A federal judge in Illinois on Friday threw out lawsuit alleging UChicago Medicine violated HIPAA when it shared patient data with Google.
UChicago Medicine agreed to share de-identified patient records with Google in 2017 to explore whether electronic health information could be used with machine learning to reduce readmissions and predict future medical events. A former University of Chicago Medical Center patient—Matt Dinerstein—sued Google, UChicago Medicine, and the University of Chicago last year, claiming they violated his privacy rights when the hospital shared time stamps for service dates, medical notes and other possibly identifiable information with the tech giant. He asked the court to grant the suit class action status.

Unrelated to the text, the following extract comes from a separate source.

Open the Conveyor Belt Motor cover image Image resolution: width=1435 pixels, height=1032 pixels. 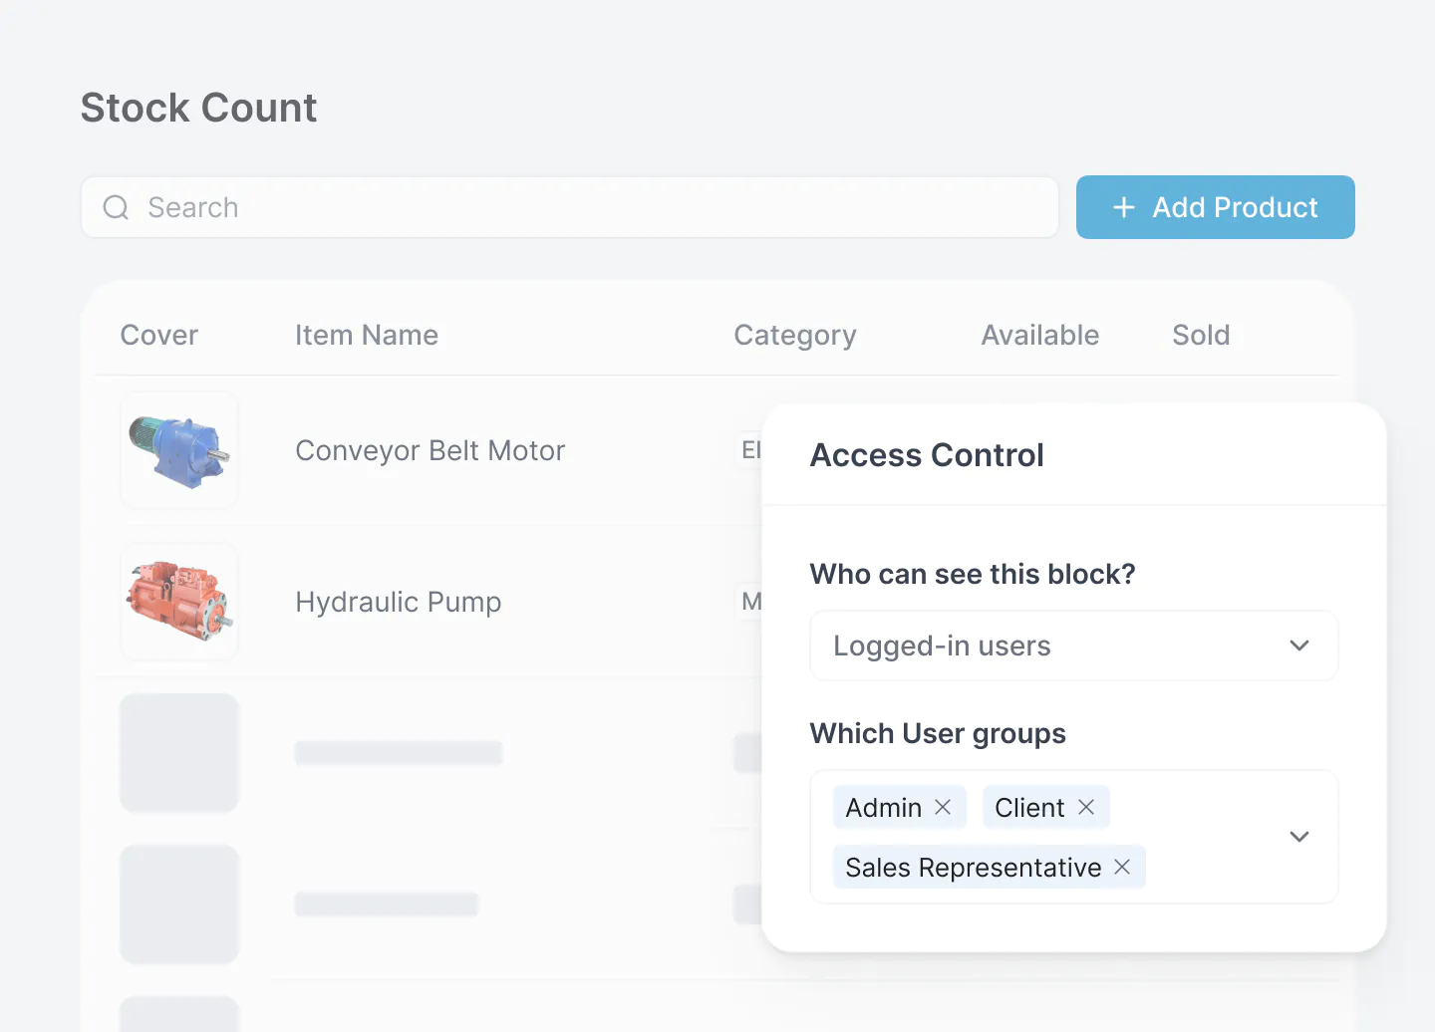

U.S. District Judge Rebecca Pallmeyer in Illinois said Dinerstein proved that Google, UChicago Medicine and the University of Chicago broke their contract with him. But Illinois law doesn't allow him to collect for non-economic damages like anxiety or emotional distress that result from breach of contract.
"Mr. Dinerstein has neither developed nor supported a separate argument that the common law or his contract created a legal interest in his data," Pallmeyer wrote.
Pallmeyer added that while the tech giant and hospital violated their contract with him, Dinerstein hadn't shown that his medical records had any commercial value to him or that the company or university had done anything to reduce their value.
"None of his theories for money damages is adequate," she wrote.
Experts say HIPAA regulations are outdated and should be updated to meet the healthcare delivery system's changing needs and address new privacy concerns. Many privacy experts think Congress should create a general data privacy law to protect healthcare and healthcare-related information further.